### Your task
Once the line containing "This screenshot has width=659, height=1000." is found, copy that line and all remaining lines of the records exactly, including the last one, and add nothing.

### Excerpted data
····················

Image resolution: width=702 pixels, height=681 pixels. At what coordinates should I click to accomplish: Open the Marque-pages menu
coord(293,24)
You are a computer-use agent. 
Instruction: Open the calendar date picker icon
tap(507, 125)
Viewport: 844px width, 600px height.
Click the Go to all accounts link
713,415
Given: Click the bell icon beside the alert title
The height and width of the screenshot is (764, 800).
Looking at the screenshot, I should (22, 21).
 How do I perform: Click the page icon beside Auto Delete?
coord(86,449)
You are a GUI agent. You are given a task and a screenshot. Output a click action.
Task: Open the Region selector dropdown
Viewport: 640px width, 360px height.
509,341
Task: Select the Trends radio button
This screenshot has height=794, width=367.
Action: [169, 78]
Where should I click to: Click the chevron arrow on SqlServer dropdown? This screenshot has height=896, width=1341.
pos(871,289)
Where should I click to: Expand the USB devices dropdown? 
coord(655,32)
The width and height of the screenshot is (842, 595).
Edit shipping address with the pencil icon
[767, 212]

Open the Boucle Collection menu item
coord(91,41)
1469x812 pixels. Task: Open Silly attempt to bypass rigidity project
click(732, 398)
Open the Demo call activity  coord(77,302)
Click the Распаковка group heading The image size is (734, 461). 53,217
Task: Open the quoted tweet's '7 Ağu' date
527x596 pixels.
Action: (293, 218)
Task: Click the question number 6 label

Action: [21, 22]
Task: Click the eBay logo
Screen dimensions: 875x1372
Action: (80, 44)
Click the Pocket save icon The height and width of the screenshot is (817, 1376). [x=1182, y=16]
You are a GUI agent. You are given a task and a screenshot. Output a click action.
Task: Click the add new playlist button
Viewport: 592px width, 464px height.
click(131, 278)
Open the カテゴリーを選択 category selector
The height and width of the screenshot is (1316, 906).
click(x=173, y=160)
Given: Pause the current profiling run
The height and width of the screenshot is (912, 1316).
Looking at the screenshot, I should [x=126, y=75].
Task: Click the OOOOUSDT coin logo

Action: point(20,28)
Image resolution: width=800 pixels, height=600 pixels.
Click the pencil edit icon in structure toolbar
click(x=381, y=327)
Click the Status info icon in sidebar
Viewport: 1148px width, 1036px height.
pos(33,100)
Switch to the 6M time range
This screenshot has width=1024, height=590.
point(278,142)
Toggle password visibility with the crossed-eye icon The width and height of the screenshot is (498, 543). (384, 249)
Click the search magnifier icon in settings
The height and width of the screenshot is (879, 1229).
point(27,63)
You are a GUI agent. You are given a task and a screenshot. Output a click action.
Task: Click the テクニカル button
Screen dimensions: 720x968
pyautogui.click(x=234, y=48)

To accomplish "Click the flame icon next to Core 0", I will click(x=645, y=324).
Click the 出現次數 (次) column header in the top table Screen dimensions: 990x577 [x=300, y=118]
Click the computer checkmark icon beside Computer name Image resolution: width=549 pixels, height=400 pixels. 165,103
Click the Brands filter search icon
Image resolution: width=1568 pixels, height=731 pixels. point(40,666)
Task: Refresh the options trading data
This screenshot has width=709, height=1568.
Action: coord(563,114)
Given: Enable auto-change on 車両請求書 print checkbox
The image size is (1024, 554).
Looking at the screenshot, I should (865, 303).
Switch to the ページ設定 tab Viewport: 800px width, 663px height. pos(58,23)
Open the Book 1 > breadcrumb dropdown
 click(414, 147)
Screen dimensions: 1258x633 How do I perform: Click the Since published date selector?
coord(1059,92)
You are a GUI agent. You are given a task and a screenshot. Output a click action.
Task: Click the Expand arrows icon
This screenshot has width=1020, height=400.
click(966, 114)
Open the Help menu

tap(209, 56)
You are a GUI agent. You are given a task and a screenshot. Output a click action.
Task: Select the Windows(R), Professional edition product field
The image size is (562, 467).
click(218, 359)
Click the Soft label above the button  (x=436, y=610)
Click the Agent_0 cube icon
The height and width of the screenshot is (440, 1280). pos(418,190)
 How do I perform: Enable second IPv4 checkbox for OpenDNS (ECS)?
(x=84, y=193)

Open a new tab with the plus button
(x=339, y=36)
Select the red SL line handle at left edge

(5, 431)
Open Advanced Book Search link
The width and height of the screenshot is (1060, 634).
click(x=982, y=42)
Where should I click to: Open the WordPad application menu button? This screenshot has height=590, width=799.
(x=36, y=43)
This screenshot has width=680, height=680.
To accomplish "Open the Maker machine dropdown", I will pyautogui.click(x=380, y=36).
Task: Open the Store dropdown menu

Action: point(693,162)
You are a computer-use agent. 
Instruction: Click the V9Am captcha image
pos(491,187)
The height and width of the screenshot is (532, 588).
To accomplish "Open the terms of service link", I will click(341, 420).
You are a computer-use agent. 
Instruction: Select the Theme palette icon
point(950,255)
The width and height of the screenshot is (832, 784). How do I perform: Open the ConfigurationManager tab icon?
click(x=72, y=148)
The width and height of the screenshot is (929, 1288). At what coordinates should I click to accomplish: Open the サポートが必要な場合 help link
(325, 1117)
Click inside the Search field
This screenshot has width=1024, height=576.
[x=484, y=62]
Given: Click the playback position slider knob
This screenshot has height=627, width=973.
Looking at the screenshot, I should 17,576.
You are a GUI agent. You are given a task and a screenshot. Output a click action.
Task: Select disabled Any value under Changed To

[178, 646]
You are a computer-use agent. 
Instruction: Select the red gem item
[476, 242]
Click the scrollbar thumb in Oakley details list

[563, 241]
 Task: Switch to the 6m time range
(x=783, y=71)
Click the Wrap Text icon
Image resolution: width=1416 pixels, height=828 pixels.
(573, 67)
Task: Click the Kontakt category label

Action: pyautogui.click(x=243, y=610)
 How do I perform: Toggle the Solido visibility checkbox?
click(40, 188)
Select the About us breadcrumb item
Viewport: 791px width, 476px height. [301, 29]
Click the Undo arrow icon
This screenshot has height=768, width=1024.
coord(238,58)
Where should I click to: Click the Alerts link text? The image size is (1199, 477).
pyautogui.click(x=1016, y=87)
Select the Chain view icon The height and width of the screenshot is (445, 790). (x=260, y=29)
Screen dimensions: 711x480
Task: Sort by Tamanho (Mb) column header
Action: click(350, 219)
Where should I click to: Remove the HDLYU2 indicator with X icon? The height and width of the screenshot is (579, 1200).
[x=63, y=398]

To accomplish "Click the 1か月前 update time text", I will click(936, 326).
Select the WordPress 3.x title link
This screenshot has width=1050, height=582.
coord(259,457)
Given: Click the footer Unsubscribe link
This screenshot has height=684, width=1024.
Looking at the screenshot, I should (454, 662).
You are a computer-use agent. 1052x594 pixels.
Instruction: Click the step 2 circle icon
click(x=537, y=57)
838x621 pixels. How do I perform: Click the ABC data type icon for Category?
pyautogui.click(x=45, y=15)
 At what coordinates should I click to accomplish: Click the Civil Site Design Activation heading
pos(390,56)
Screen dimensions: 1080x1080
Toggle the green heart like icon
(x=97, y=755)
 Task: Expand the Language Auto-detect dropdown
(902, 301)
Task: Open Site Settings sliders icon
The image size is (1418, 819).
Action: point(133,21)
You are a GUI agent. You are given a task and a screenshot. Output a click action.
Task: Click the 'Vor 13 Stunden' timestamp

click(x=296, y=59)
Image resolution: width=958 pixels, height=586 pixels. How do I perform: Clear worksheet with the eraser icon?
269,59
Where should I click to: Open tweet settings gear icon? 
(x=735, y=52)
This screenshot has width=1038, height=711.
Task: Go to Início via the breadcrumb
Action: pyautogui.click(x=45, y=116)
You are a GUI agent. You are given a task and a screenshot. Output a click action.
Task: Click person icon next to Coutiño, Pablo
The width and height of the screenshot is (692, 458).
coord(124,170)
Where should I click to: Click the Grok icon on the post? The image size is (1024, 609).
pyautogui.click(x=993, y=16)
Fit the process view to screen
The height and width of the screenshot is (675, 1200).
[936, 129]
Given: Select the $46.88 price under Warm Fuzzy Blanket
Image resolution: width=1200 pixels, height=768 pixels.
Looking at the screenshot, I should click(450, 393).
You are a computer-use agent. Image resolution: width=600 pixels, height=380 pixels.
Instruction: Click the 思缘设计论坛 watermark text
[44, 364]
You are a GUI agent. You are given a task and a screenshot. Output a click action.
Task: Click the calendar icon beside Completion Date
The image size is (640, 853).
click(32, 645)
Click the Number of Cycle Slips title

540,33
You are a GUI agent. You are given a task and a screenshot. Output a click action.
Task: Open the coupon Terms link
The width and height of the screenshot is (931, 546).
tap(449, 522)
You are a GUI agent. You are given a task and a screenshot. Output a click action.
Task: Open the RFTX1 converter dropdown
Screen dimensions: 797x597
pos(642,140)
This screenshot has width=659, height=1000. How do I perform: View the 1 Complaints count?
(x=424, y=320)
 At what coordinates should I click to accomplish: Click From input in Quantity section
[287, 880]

····················

### Response to the task
This screenshot has width=659, height=1000. How do I perform: View the 1 Complaints count?
(x=424, y=320)
 At what coordinates should I click to accomplish: Click From input in Quantity section
[287, 880]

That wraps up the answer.